Friday, January 25, 2008

No (pause).

"No" is the Friday word of the day, thanks to Mona. And to Maggie, who pointed me toward last week's word. Some of this is straight reportage, from conversations overheard on the baby monitor.

Are you sleepin?
No.
(pause)
What’re you thinkin?
About Other Mommy.
What about Other Mommy?
Where she is.
Where?
In the Other House. She lives there.
Can we go there?
Yes.
Will you take me there?
No.
Why?
We live here now.
(pause)
Can we go there tomorrow?
Yes.
Where Other Mommy is?
Yes.
(pause)
Where is Other Mommy?
Across the ocean. She lives there.
Where the war is?
Yes.
Can you see her?
No.
Is she in a hole?
No.
Can we go there?
Yes.
Will you take me there?
No.
Why?
We live here now.
(pause)
Will you take me tomorrow?
Yes.
When?
Tomorrow.
To Other Mommy?
Yes.
(pause)
Where is Other Mommy?
In a hole.
She’s in a hole?
Yes. She lives there.
She lives in the hole?
Yes.
Can she talk to us?
Yes.
What will she tell us?
It’s time to go to sleep.
(pause)
Okay.
(pause)
Are you sleepin?
No.
(pause)
Is that other man with Mommy?
No. He’s gone.
Is he in the hole?
Yes.
In the Other House?
Yes.
In a hole in the Other House?
Yes.
With Other Mommy?
Yes.
Can he talk to us?
Yes.
What will he tell us?
It’s time to go to sleep.
(pause)
Okay.
(pause)
Are you sleepin?
No.
(pause)
Is it time to go to sleep?
Yes.
I’m going to sleep now.
(pause)
Okay?
(pause)
Are you sleepin?
No.

10 comments:

Eric Shonkwiler said...

Wanted to drop a line to let you know I'm completely intrigued by this blog.

Maggie said...

I love the poem. The way kids communicate and understand each other. repetatively getting to the core of what they either cannot comprehend or think they do.
but. I have to say that I am somewhat lost by the poem. are these your kids? was this a made up game?

Clowncar said...

Thanks for dropping by, Eric. Always nice to meet another Cormac fan. I've done the whole sending-the novel-to-agents-and-waiting thing (got some kind words, but never got it published). You've likely got a few months of nail biting ahead of you. Good luck!

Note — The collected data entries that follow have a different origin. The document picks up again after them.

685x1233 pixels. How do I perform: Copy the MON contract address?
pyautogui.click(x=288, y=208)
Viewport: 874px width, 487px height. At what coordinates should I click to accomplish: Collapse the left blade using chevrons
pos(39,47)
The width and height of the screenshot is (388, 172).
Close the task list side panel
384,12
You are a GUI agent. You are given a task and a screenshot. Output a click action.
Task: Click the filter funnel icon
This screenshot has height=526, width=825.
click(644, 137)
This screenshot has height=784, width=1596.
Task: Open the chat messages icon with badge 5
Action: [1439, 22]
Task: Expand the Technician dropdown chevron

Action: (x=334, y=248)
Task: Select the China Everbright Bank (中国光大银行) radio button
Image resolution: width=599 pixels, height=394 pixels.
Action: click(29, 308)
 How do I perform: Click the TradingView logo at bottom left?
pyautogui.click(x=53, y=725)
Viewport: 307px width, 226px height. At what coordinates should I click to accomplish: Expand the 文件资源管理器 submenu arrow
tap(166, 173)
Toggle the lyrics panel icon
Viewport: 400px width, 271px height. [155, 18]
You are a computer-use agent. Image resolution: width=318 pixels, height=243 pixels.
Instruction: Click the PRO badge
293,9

Glad you liked the poem, Maggie. Yes, they are our kids, albeit slightly fictionalized. We have two adopted girls, now 6 and 5. They're not from overseas, but from the town we live in. They were 1 and 3 when they came into our lives. They have lots of fantasies, though very few actual memories, of their birth Mom. Their birth Dad was quite the assh*le, apparently. Our youngest was scared of all men for the first year or so. I had to work pretty hard to get her to overcome it. Doing so successfully is one of the prouder accomplishments of my life.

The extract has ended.